For the political-media class — the group Robert Manne identified from the inside as the “permanent oppositional moral political community” — this issue is always seen through an ideological prism.
When Bill Shorten was asked if Labor would adopt a turn-back policy it proved too hard.
“Labor believes in a compassionate approach to refugees and a constructive approach to asylum-seekers,” he said. “Labor are the people who started regional resettlement to help break the people-smugglers’ model. I am determined to make sure that never again do the seaways between Java and Christmas Island become the opportunity for people-smugglers to put unsuspecting people into unsafe boats and drown at sea. That is our position.”
He was asked again.
“Part of the dilemma with boat turn-back policy is that the government insists in shrouding it in secrecy. We want to see what the actual policies are and how they are actually working.”
As best we can tell, Labor’s policy is that while the government’s policies seem to have worked, they are shrouded in so much secrecy that Labor will keep its policy secret.
Marles audaciously blamed Labor’s confusion on the government. “Now there are legitimate questions in relation to turn-backs and I’ve raised concerns about that,” he said.
“The fact of the matter is the government has been hopeless in answering those.”
By Wednesday on Radio National Grattan was starting to see signs Labor would change its policy. Perhaps she would be comforted by how this could prevent further human misery and trauma.
“A change is necessary if Labor is to be competitive at the election in the whole border protection issue,” she said, preoccupied with the misery and trauma of marginal Labor MPs.
Labor’s lack of self-awareness is extraordinary.
It reminds me of the old joke about two friesians chewing their cuds in a paddock. One cow says, “It’s a bit of a worry, this mad cow disease.”

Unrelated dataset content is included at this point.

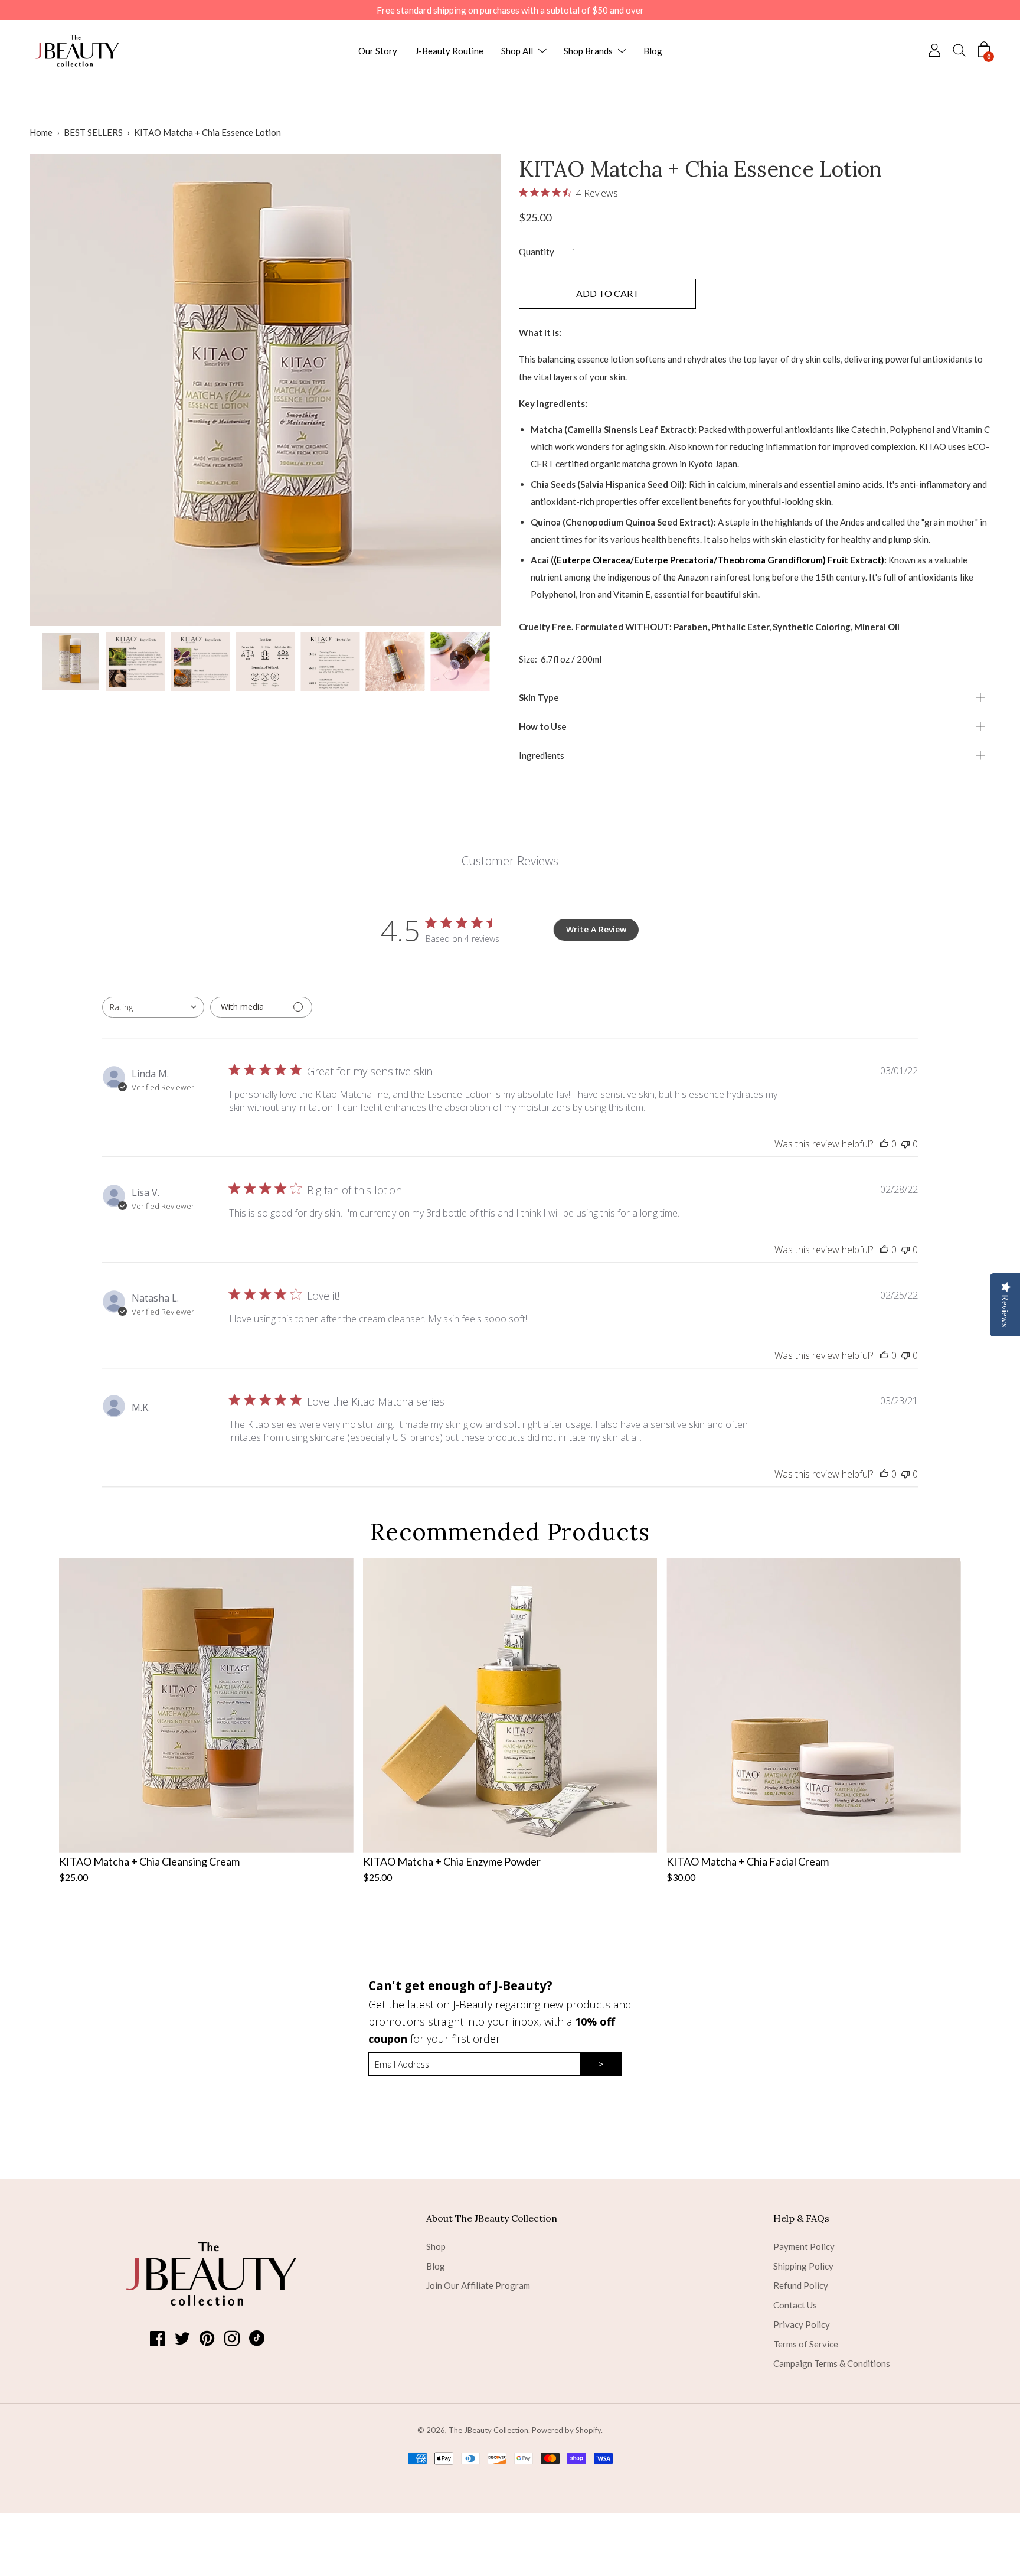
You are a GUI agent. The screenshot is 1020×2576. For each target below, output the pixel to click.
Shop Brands (588, 50)
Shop (436, 2246)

“Doesn’t worry me,” says the other. “I’m a penguin.”
The opposition needs to see its stand the way most of the public does. First: the present policies are working. And second: no matter what Labor says now, there is little chance it will be believed.
The ALP backflipped on offshore processing in the shadows of the 2013 election and now has seen the Coalition’s strong resolve, temporary protection visas and turn-backs solve the problem — to great humanitarian benefit — yet it refuses to endorse this prescription. Rather, it has criticised the government for everything from secrecy to megaphone diplomacy, from cruelty to cash payments.
The media has been complicit, if not culpable, in the ALP’s folly and indulges the opposition’s introspective debate.
After this month’s national conference, almost two years on from the election, Labor will say it has worked it out and then try to convince the public it can be trusted on border protection.
Sorry, comrades; that boat has sailed.